Fixtures: Shared Setup and Teardown
pytest fixtures are functions decorated with @pytest.fixture that provide reusable context to tests. Put shared fixtures in tests/conftest.py — pytest discovers that file automatically across the entire test suite:
# tests/conftest.py
import os
import pytest
import boto3
from moto import mock_aws
@pytest.fixture(scope="function")
def aws_credentials():
"""Ensure no real AWS calls escape during unit tests."""
os.environ["AWS_ACCESS_KEY_ID"] = "testing"
os.environ["AWS_SECRET_ACCESS_KEY"] = "testing"
os.environ["AWS_DEFAULT_REGION"] = "us-east-1"
yield
# teardown: nothing to clean (env vars reset by fixture isolation)
@pytest.fixture
def s3_bucket(aws_credentials):
"""Provide a moto-backed S3 bucket pre-populated for tests."""
with mock_aws():
s3 = boto3.client("s3", region_name="us-east-1")

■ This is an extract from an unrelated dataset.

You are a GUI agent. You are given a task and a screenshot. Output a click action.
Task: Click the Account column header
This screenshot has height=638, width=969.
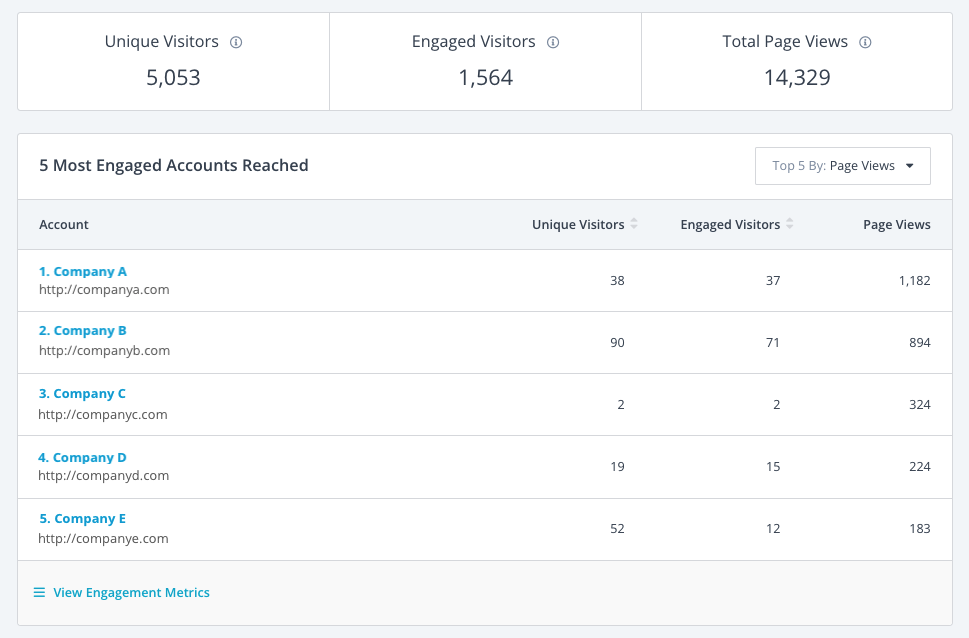(64, 224)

s3.create_bucket(Bucket="ci-test-bucket")
yield "ci-test-bucket"
# Any test can now request 's3_bucket' as an argument:
# def test_something(s3_bucket):
# result = list_large_objects(s3_bucket, threshold_mb=50)
# assert ...
Testing subprocess-Heavy Scripts
Many ops scripts shell out via subprocess.run. Mock at the subprocess.run level, not at the shell level, to keep tests fast and portable:
# src/ops/deploy.py
import subprocess
def restart_service(host: str, service: str) -> bool:
result = subprocess.run(
["ssh", host, f"sudo systemctl restart {service}"],
capture_output=True, text=True, timeout=30,
)
return result.returncode == 0
# tests/unit/test_deploy.py
import pytest
from unittest.mock import patch, MagicMock
from ops.deploy import restart_service
@pytest.mark.unit
def test_restart_service_success(mocker):
mock_run = mocker.patch("ops.deploy.subprocess.run")
mock_run.return_value = MagicMock(returncode=0)

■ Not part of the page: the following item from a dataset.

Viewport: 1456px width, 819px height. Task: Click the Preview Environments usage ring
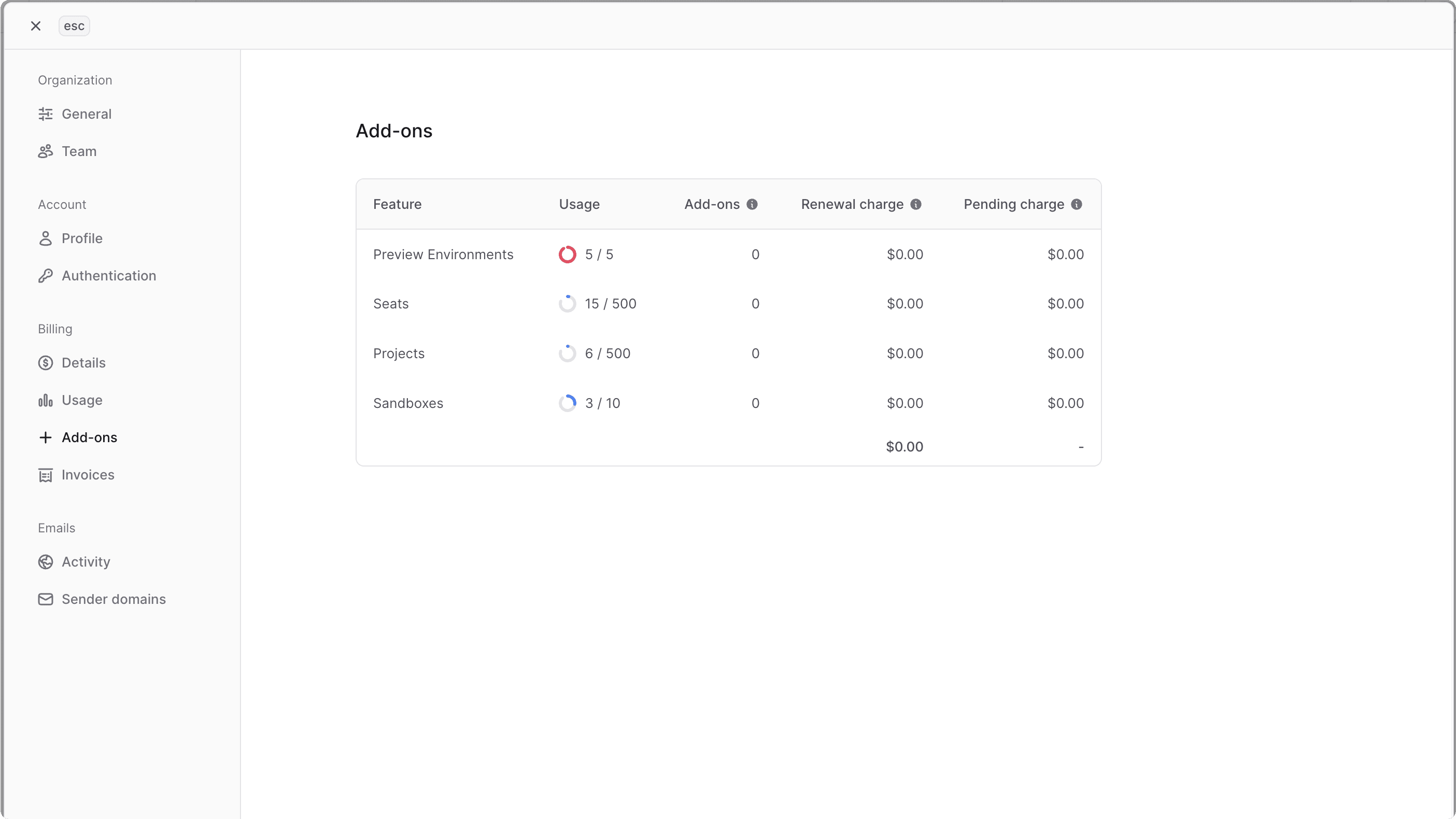point(568,255)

assert restart_service("web-01.prod", "nginx") is True
mock_run.assert_called_once_with(
["ssh", "web-01.prod", "sudo systemctl restart nginx"],
capture_output=True, text=True, timeout=30,
)
@pytest.mark.unit
def test_restart_service_failure(mocker):
mock_run = mocker.patch("ops.deploy.subprocess.run")
mock_run.return_value = MagicMock(returncode=1)
assert restart_service("web-01.prod", "nginx") is False
Measuring Coverage
Line coverage is a floor, not a ceiling. A 95% coverage report means nothing if the 5% uncovered lines are the error-handling branches that execute only when the cloud API returns a 500. Use pytest-cov to measure coverage and enforce a minimum gate in CI:
pip install pytest-cov
# Run with coverage report
pytest -m unit --cov=src/ops --cov-report=term-missing --cov-fail-under=85
# In pyproject.toml — enforce the gate declaratively
[tool.coverage.run]
source = ["src/ops"]
omit = ["*/__init__.py"]
[tool.coverage.report]
fail_under = 85
show_missing = true
Pro practice — test error paths first. When prioritising coverage in ops code, write tests for the except blocks, the if resp.status_code != 200 branches, and the timeout handlers before you test the happy path. In production, the happy path runs 99% of the time; the error path is the 1% where the script being wrong causes an incident.
By applying these patterns — pytest fixtures, mock isolation, moto for AWS semantics, responses for HTTP, and coverage gates — your automation scripts become auditable, refactorable, and safe to hand off to the next engineer on the team. That is the standard every serious SRE team holds their infrastructure code to.